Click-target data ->

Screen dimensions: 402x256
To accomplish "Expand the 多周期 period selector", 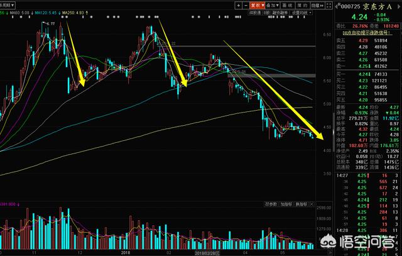I will 8,5.
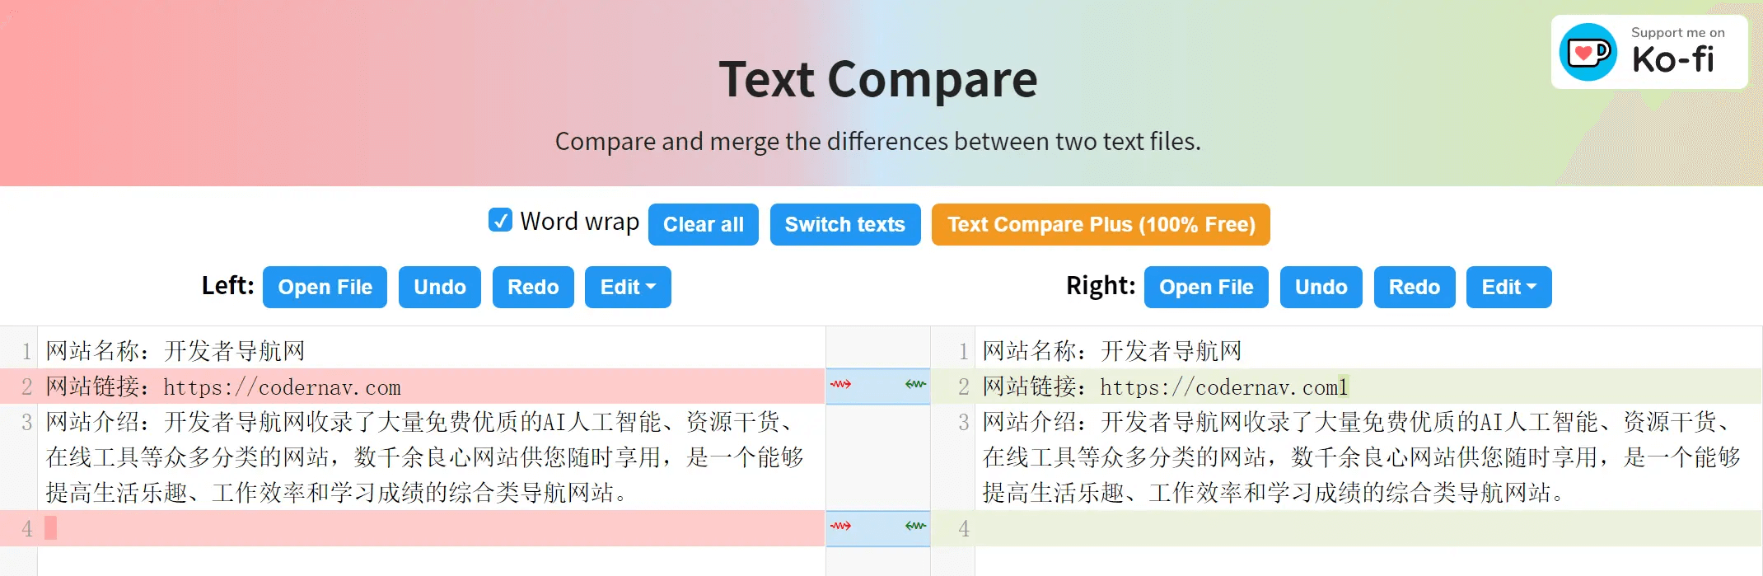The image size is (1763, 576).
Task: Swap panels using Switch texts
Action: pos(844,224)
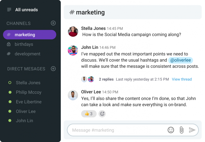
Task: Select the marketing channel in sidebar
Action: 29,35
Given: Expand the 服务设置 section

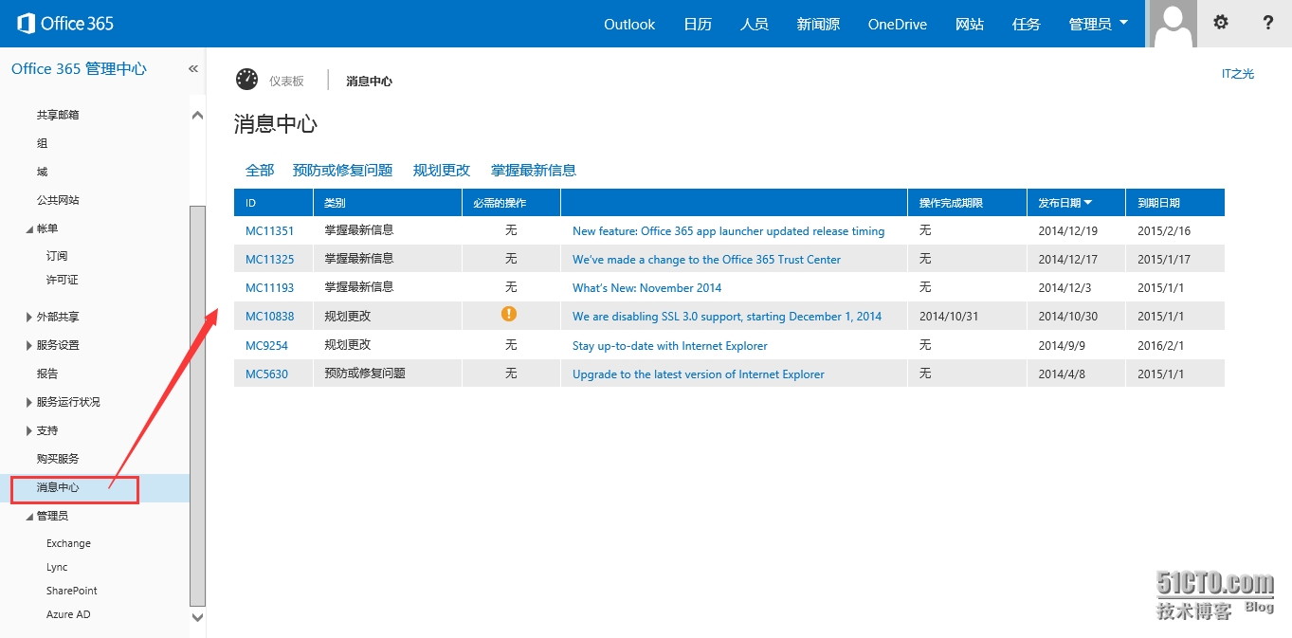Looking at the screenshot, I should pyautogui.click(x=29, y=346).
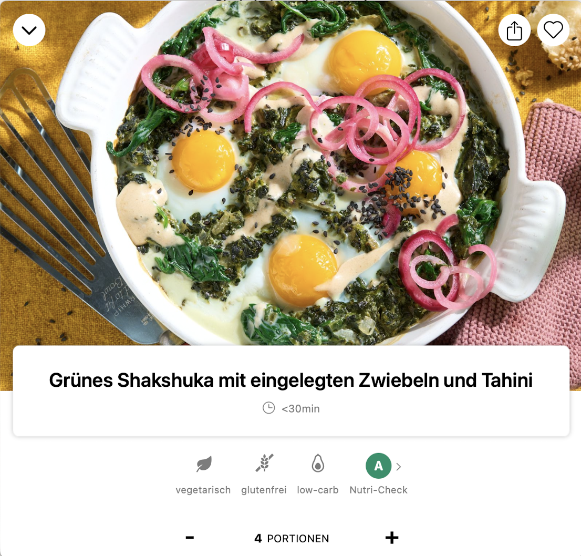Click the <30min duration text
Image resolution: width=581 pixels, height=556 pixels.
(300, 408)
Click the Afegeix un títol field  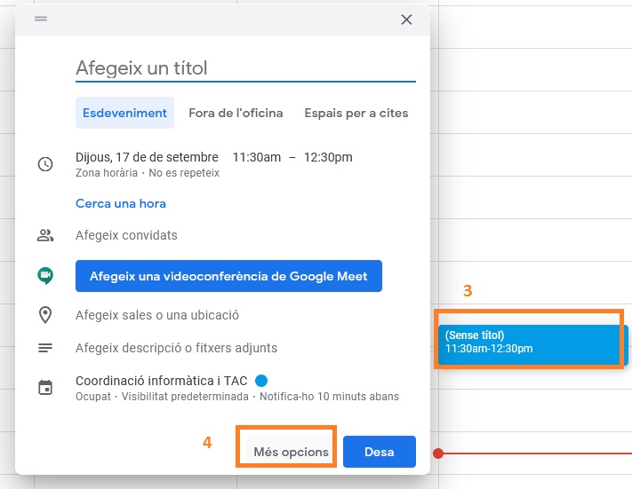[x=245, y=68]
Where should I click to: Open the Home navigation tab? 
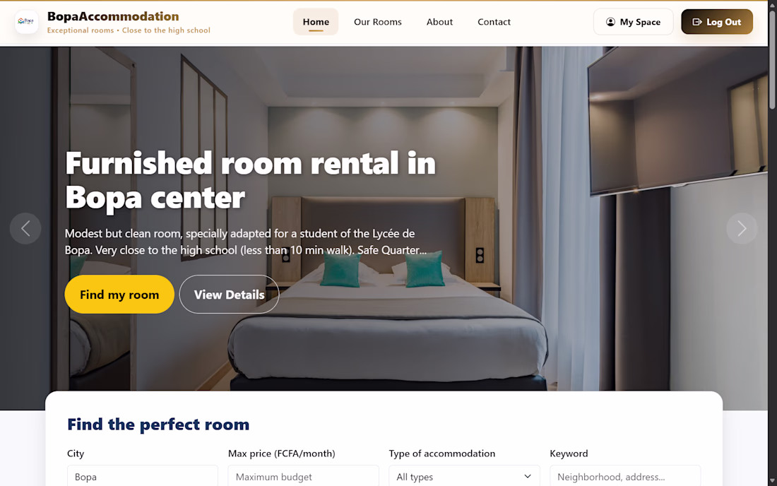pos(316,22)
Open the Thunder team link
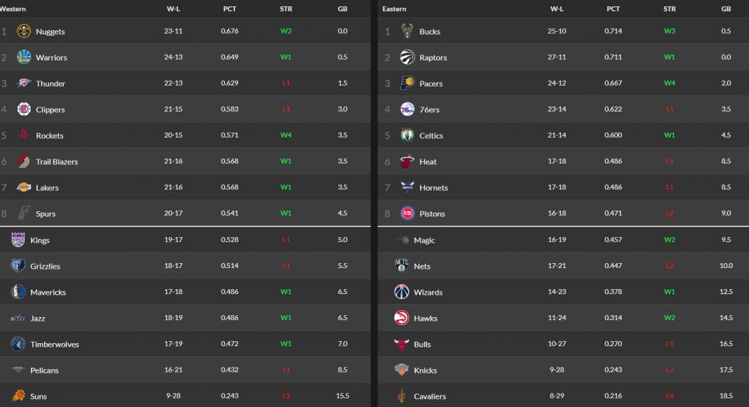This screenshot has height=407, width=749. pyautogui.click(x=50, y=84)
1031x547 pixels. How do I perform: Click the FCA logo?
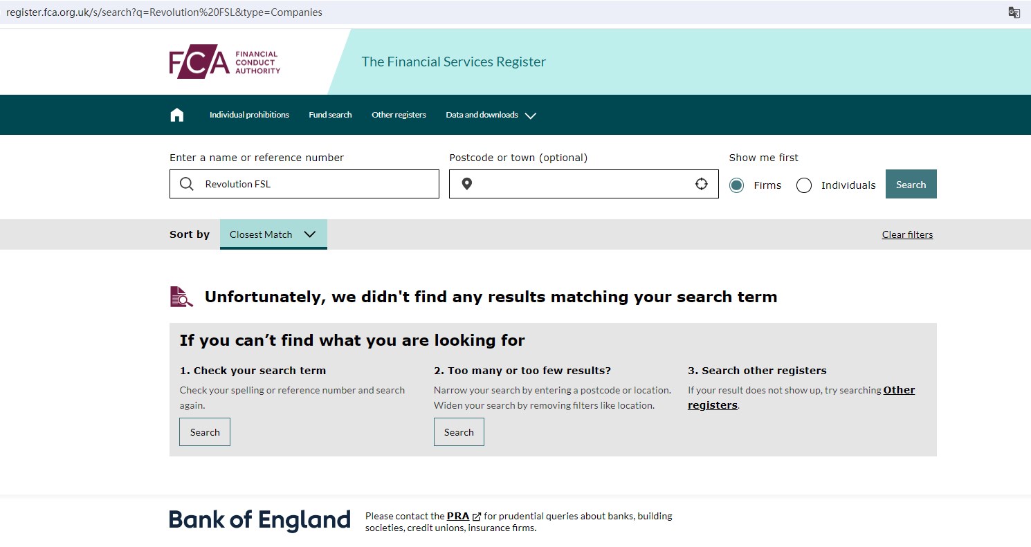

The request ->
Copy everything from the line containing "Where should I" through the end of the records, swapping "Home" for "Settings" and keeping all else the same. Leave the pictures out.

Expected answer ->
Where should I click to: Open the Settings navigation tab? 
pos(316,22)
Open the Thunder team link
This screenshot has height=407, width=749. pyautogui.click(x=50, y=84)
1031x547 pixels. How do I perform: Click the FCA logo?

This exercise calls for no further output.